The iMac is an 18,3 (mid-2017) model. It's the bottom 27" spec of that vintage with a lovely 5K screen, half decent quad core i5-7500, 4GB AMD GPU, and has been upgraded to 24GB of RAM. I set about putting Linux on it, as that's what I prefer to use.
The weak link on the iMac is the storage. It has a 1TB fusion-drive, which is Apple's small NVMe + HDD combination. That works surprisingly well under macOS, but the NVMe drive is too small to use as a root drive for Linux and I don't want to muck around with bcache or dm-cache right now. Luckily I have a 1TB USB-C SSD, and it's straightforward to install Linux onto that and boot off of it. Also means I have MacOS for any firmware updates etc.
Fedora 32 installed without issue, other than the graphical installer is a bit on the small side due to the HiDPI screen. The iMac has a 5K screen, but under Linux you can only get a 4K resolution on it. Doing the sums that gives a pixel density of 163dpi. Setting the scaling in KDE, or with xrandr and in .Xresources for i3, worked fine. Though it's not at the native resolution things look very very nice, even compared to the pretty decent Dell UltraSharp 2560x1440 monitor I had on the Ryzen desktop.
There are just a small number of things that don't work properly under Fedora on the iMac hardware. With modern MacBooks things are a lot worse but it's manageable on this desktop machine from 3 years ago:
The onboard speakers and headphone jack are seen, and you can choose them in PulseAudio mixer controls, but there is no sound out. This is a problem common to Linux on recent-ish iMacs and MacBooks. I have a USB audio interface which works fine, so it's not a big deal. Apparently if you drove a second monitor from the iMac you could get the audio out via the Thunderbolt->HDMI too.

BRIEF A.
Decide whether each statement agrees with the iMac passage, answering yes or no and quoting the words from the passage that settle it: (i) The iMac's memory was upgraded to 24GB. (ii) Linux was installed onto the NVMe part of the fusion drive. (iii) Under Linux the screen runs at its full 5K resolution.
BRIEF B.
Quote the iMac passage word for word from "The iMac is an" to "firmware updates etc.".
The rows have nothing to do with this.

[Collection entries]

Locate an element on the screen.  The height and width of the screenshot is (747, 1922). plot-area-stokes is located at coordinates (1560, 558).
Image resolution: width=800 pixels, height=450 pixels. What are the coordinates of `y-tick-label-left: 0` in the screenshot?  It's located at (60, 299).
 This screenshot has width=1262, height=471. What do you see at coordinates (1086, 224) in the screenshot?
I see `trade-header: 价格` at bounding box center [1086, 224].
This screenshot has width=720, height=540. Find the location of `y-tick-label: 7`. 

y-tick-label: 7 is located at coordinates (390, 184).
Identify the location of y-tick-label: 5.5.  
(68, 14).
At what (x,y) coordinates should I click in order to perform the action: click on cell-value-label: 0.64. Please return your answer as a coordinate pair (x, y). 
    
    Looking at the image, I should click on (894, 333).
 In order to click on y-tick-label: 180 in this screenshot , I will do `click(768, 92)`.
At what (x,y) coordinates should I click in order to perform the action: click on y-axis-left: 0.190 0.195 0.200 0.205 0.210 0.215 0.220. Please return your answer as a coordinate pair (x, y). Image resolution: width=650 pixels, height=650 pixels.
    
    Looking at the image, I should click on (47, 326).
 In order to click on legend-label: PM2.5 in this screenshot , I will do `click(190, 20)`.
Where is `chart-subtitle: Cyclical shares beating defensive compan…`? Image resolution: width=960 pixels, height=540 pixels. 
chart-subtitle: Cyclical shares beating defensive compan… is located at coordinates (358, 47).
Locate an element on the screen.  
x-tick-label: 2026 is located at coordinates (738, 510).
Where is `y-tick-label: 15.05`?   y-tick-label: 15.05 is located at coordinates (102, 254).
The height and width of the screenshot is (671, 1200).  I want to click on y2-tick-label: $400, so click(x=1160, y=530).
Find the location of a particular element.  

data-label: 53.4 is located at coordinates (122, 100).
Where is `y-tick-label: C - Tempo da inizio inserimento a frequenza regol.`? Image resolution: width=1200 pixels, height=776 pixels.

WRITTEN SOLUTION A.
(i) Yes: "has been upgraded to 24GB of RAM"
(ii) No: "the NVMe drive is too small to use as a root drive for Linux"
(iii) No: "under Linux you can only get a 4K resolution on it"

WRITTEN SOLUTION B.
The iMac is an 18,3 (mid-2017) model. It's the bottom 27" spec of that vintage with a lovely 5K screen, half decent quad core i5-7500, 4GB AMD GPU, and has been upgraded to 24GB of RAM. I set about putting Linux on it, as that's what I prefer to use.
The weak link on the iMac is the storage. It has a 1TB fusion-drive, which is Apple's small NVMe + HDD combination. That works surprisingly well under macOS, but the NVMe drive is too small to use as a root drive for Linux and I don't want to muck around with bcache or dm-cache right now. Luckily I have a 1TB USB-C SSD, and it's straightforward to install Linux onto that and boot off of it. Also means I have MacOS for any firmware updates etc.